Now for the cake. First, grease and flour two 9-inch cake pans. Then take parchment paper, draw circles the size of the bottom of the pan with a pencil, cut them out, and press them onto the greased bottoms of the pans. Then grease and flour the tops of THOSE.
Sift the flour, soda, and salt together, beat the butter until creamy, add the sugar to the butter and beat until light and almost white, and add the egg yolks to that mix one at a time. Beat in the vanilla, and finally add the flour mix in several additions alternating with splashes of the buttermilk. Take the egg whites and beat them with an electric mixer until they're at the stiff-peak stage (that's important!). Stir the whites into the mix one third at a time. And pour the mix into the pans to bake. (They'll be pretty full. It's okay.) Bake them about 35 minutes at 350º F, but it might be sloshy, so keep checking it with a toothpick or a knife and putting it back in for 5 minutes. They'll rise pretty high and big. Let them cool in the pans after they're finally done. Then loosen them onto wire racks and peel off the paper. Leave them to cool completely before icing--it will take three hours, so make sure you've left lots of time for this recipe.
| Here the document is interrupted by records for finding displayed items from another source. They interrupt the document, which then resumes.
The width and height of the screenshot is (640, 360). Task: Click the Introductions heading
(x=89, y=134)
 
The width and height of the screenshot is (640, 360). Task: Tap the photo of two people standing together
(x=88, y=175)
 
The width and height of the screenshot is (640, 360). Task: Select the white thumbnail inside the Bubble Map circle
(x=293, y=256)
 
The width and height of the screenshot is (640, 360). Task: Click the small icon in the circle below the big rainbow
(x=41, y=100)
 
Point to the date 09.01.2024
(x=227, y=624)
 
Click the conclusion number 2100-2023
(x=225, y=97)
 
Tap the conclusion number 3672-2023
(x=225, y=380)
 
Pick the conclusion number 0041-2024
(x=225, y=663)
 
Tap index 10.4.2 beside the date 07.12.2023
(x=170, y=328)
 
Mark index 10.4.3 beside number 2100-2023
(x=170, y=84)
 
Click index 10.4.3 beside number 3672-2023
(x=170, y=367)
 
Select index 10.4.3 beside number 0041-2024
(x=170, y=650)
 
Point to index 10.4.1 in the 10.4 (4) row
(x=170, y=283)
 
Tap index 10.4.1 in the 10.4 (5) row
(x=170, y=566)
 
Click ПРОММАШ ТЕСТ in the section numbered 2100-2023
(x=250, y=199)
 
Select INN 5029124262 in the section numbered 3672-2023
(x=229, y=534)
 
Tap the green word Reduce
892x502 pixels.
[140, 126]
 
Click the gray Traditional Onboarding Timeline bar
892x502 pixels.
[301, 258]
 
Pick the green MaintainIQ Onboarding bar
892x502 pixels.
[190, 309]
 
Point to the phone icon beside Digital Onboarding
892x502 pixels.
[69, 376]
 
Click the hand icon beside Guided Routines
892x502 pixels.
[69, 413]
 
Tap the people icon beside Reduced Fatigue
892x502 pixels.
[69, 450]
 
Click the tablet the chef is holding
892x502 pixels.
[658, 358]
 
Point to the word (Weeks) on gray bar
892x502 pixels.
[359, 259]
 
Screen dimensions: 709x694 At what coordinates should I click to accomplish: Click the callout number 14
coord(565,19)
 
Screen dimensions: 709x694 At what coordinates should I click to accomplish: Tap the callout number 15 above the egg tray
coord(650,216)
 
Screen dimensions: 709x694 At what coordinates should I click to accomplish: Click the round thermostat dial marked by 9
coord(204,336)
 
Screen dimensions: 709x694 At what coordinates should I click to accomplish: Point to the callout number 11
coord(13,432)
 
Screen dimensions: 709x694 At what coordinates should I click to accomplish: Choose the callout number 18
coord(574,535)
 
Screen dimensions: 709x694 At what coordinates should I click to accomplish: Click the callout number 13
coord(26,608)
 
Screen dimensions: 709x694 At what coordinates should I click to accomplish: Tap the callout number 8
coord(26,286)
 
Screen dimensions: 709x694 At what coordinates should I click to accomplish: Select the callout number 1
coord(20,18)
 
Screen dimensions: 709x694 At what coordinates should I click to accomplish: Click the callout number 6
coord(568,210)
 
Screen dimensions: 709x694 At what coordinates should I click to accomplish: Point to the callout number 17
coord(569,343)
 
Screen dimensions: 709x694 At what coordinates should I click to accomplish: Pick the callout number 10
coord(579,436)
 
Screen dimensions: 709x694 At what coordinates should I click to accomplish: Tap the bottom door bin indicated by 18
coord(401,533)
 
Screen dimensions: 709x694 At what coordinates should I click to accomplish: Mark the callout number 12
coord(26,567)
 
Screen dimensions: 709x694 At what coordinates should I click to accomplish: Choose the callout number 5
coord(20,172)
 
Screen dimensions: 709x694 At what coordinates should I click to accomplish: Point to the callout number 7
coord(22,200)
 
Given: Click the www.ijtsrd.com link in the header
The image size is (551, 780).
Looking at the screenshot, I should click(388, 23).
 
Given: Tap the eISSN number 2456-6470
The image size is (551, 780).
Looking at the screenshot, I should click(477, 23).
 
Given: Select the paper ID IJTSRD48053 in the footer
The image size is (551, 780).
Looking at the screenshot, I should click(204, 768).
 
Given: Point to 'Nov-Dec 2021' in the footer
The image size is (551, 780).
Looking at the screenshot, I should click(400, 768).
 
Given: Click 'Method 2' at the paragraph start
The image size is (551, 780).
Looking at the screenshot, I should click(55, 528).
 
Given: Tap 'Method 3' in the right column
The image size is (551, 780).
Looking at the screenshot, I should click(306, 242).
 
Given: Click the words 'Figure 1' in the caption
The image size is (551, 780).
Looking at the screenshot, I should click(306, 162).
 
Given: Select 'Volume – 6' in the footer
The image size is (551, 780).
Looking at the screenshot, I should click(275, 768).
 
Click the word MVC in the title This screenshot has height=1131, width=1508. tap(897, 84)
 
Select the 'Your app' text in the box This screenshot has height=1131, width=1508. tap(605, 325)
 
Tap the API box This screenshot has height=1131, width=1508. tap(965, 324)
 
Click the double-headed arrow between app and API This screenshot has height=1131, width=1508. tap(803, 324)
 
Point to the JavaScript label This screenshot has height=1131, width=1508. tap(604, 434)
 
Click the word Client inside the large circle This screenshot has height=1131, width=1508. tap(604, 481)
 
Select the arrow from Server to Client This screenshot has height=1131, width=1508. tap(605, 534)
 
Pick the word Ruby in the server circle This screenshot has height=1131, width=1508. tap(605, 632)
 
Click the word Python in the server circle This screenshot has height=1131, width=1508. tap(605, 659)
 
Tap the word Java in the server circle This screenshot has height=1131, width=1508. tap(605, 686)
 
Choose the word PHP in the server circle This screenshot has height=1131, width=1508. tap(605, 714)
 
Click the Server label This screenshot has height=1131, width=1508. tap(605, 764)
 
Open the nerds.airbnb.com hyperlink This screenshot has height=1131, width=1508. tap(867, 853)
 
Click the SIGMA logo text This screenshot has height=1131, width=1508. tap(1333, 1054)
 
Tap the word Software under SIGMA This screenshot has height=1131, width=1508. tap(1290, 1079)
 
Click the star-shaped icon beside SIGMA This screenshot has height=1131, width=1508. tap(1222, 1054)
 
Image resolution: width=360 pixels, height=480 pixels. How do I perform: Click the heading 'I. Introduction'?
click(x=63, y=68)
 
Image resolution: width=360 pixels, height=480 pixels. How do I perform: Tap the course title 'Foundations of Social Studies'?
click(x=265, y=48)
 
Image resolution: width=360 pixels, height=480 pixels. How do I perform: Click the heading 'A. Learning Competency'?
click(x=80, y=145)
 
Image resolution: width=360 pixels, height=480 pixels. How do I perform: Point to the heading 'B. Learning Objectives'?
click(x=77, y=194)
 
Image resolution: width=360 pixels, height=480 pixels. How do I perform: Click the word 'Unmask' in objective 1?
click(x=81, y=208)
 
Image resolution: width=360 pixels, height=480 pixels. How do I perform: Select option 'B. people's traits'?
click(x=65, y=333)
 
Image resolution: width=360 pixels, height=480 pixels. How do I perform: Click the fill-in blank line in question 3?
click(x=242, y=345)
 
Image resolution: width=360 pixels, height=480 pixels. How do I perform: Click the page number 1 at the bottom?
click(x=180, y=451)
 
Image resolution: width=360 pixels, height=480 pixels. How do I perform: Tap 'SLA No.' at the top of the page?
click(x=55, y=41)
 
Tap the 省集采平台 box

So, for frosting, beat the butter, sugar, vanilla, milk, and salt until moist. Use an electric mixer to make it creamy if desired. Then put your cake's bottom layer top side DOWN on a dollop of frosting on a plate (to anchor it), frost the top, and then put the top layer on top side up, and cover the whole mess with frosting! (The recipe makes just enough to cover it liberally.) Then apply snowflakes all over! It's recommended you chill it for at least an hour (chill it for the first thirty minutes uncovered so the icing doesn't muss when you do cover it) and then cut it with a knife dipped in hot water before serving.